*** RECORDS SHOWN ***

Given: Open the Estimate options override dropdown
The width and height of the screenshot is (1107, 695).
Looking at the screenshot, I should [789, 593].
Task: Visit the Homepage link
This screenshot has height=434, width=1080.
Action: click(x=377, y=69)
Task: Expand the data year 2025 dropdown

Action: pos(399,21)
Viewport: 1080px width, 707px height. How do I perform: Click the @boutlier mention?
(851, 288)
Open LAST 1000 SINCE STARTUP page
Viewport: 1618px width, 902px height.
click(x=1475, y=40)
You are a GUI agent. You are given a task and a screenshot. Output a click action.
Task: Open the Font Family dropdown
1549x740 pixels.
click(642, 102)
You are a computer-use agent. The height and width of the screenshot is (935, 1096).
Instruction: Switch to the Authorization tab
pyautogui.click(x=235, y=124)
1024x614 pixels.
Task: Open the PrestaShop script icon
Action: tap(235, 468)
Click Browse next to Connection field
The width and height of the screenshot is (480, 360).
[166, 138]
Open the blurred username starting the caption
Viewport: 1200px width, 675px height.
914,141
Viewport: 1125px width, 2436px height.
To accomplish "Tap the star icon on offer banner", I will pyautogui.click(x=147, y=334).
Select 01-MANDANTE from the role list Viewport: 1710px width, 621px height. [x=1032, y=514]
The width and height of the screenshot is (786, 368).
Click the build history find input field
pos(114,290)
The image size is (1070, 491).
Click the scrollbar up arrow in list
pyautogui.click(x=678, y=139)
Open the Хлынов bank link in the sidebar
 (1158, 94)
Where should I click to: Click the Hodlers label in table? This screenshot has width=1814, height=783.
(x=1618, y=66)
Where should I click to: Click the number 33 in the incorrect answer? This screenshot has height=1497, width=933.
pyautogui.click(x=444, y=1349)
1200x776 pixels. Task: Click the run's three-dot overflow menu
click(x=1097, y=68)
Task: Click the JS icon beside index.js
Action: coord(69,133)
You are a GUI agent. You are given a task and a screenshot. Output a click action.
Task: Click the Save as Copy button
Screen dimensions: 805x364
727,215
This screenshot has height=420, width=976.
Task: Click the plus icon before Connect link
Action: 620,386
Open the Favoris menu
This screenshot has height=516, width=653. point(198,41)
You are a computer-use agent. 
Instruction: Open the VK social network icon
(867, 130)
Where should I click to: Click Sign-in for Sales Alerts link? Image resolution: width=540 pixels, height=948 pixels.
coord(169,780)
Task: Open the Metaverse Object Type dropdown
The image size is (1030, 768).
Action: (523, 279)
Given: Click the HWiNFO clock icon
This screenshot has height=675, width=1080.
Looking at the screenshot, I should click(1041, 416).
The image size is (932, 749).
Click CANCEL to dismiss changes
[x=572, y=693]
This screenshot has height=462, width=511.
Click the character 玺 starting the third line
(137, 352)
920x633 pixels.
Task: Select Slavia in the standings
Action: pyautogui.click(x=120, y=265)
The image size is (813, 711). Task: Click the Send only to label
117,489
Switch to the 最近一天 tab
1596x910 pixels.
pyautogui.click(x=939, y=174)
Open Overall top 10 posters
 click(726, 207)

*** End of RECORDS SHOWN ***

* TASK DIRECTIONS
Above are the lines; repeat exactly the ones from the line containing "Instruction: Switch to the Authorization tab" down to the line containing "Open the blurred", both inclusive.

* TASK SOLUTION
Instruction: Switch to the Authorization tab
pyautogui.click(x=235, y=124)
1024x614 pixels.
Task: Open the PrestaShop script icon
Action: tap(235, 468)
Click Browse next to Connection field
The width and height of the screenshot is (480, 360).
[166, 138]
Open the blurred username starting the caption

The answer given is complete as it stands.